Failing acme challenge on both new and existing site

Hi,

I have a server that has been hosting a single site for a while with no issues. I’m trying to add a second domain/website to this server but when I run the letsencrypt tag the acme challenge fails and based on the error it is failing for both the existing site and the new site (though the existing site continues to work).

I have verified that the DNS settings are correct and when I cURL the acme challenge domain I get a valid response. I’ve tried a bunch of different things:

Removed the new site and reprovisioned (same error on the existing site that has a working cert)
Disabling ssl on the new site (can’t disable on the existing one)
Removing the acme challenge verification step from the playbook (hoping it was a local issue and LE would still verify)

I’m out of ideas at this point… any help would be appreciated.

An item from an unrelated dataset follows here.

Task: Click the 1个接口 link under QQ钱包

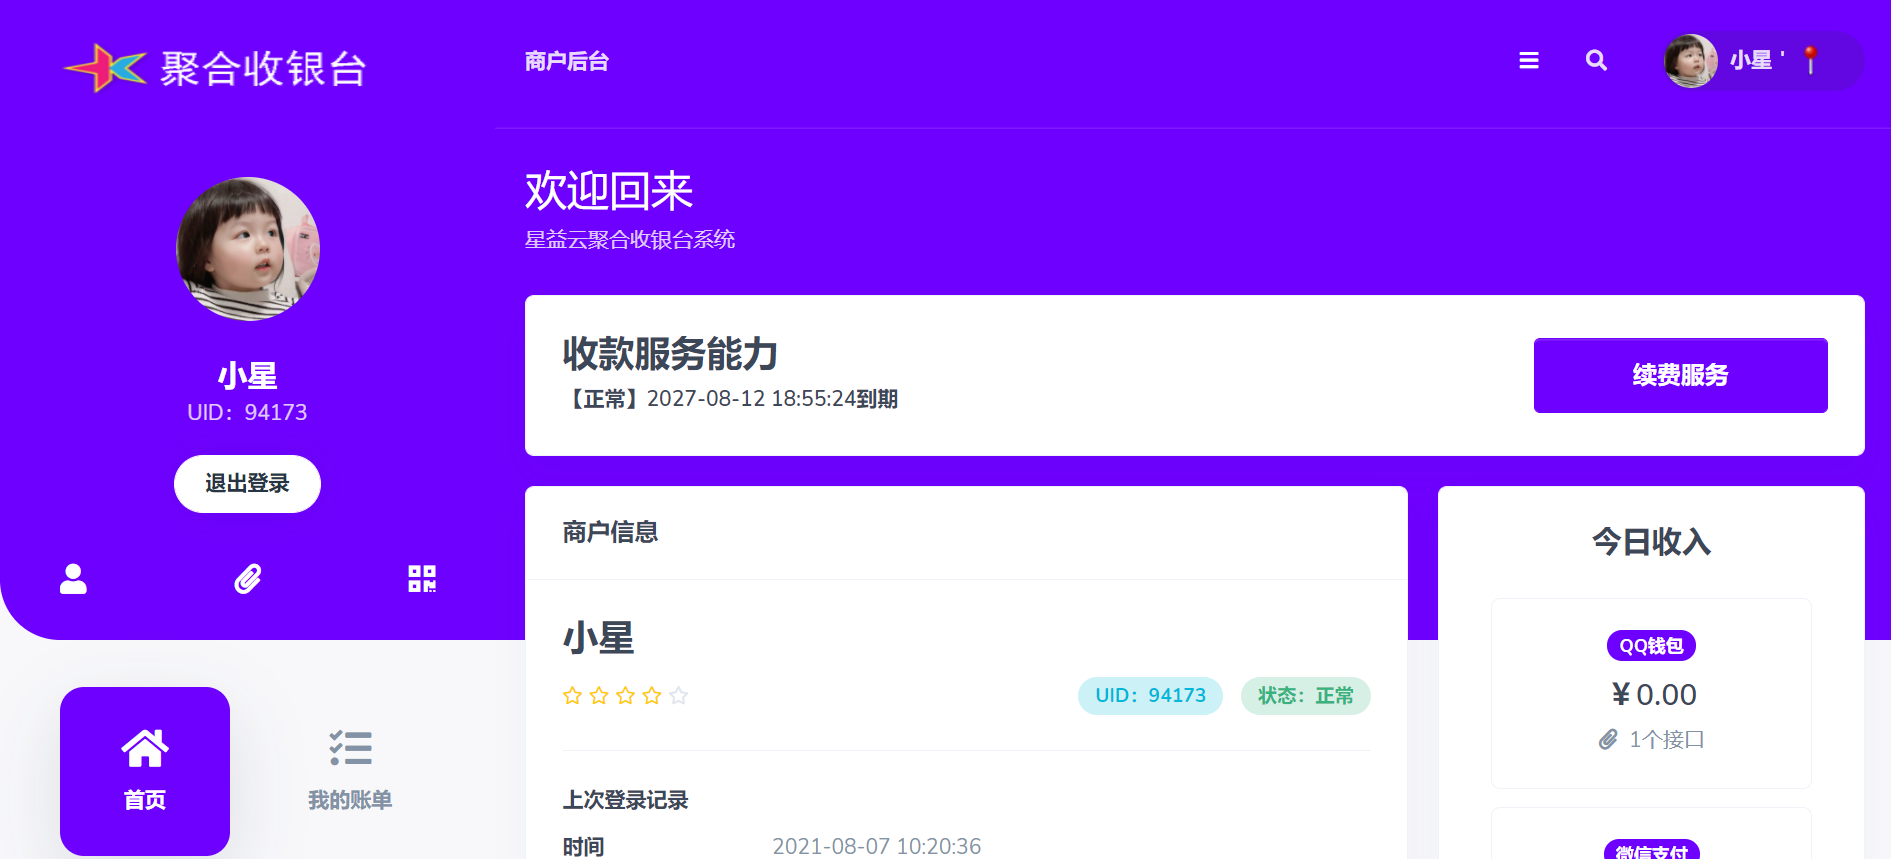Action: click(1665, 740)
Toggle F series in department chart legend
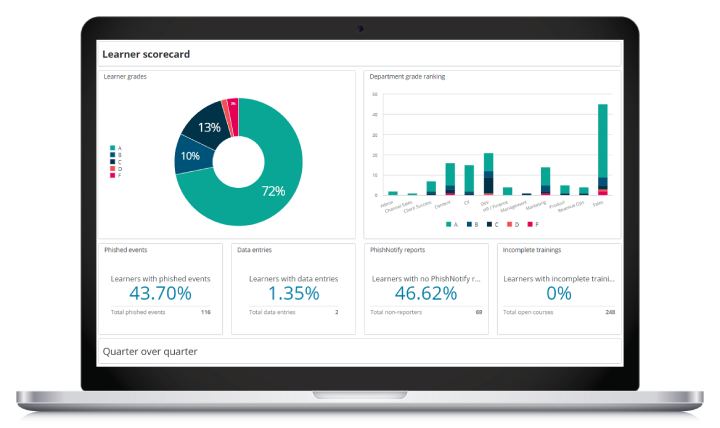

My wordpress_sites.yml is below. The first site is the old, working one. The second is the new one. They should both point to the same IP (the load balancer). I removed the .com from the yml because Discourse only lets me put four links in a post You can also view the config here: https://pastebin.com/VjDw047z

Thanks in advance!

wordpress_sites:
realisadiamond:
site_hosts:
- canonical: realisadiamond
redirects:
- www.realisadiamond
local_path: …/site # path targeting local Bedrock site directory (relative to Ansible root)
repo: git@bitbucket.org:jontas/riad.git # replace with your Git repo URL
repo_subtree_path: site # relative path to your Bedrock/WP directory in your repo
branch: master
multisite:
enabled: false
ssl:
enabled: true
provider: letsencrypt
cache:
enabled: true

realisrareindia:
site_hosts:
- canonical: realisrareindia
redirects:
- www.realisrareindia
local_path: …/india # path targeting local Bedrock site directory (relative to Ansible root)
repo: git@bitbucket.org:jontas/riad.git # replace with your Git repo URL
repo_subtree_path: india # relative path to your Bedrock/WP directory in your repo
branch: master
multisite:
enabled: false
ssl:
enabled: true
provider: letsencrypt
cache:
enabled: true

What happened when you did this? Did you get a new cert for the 2nd site?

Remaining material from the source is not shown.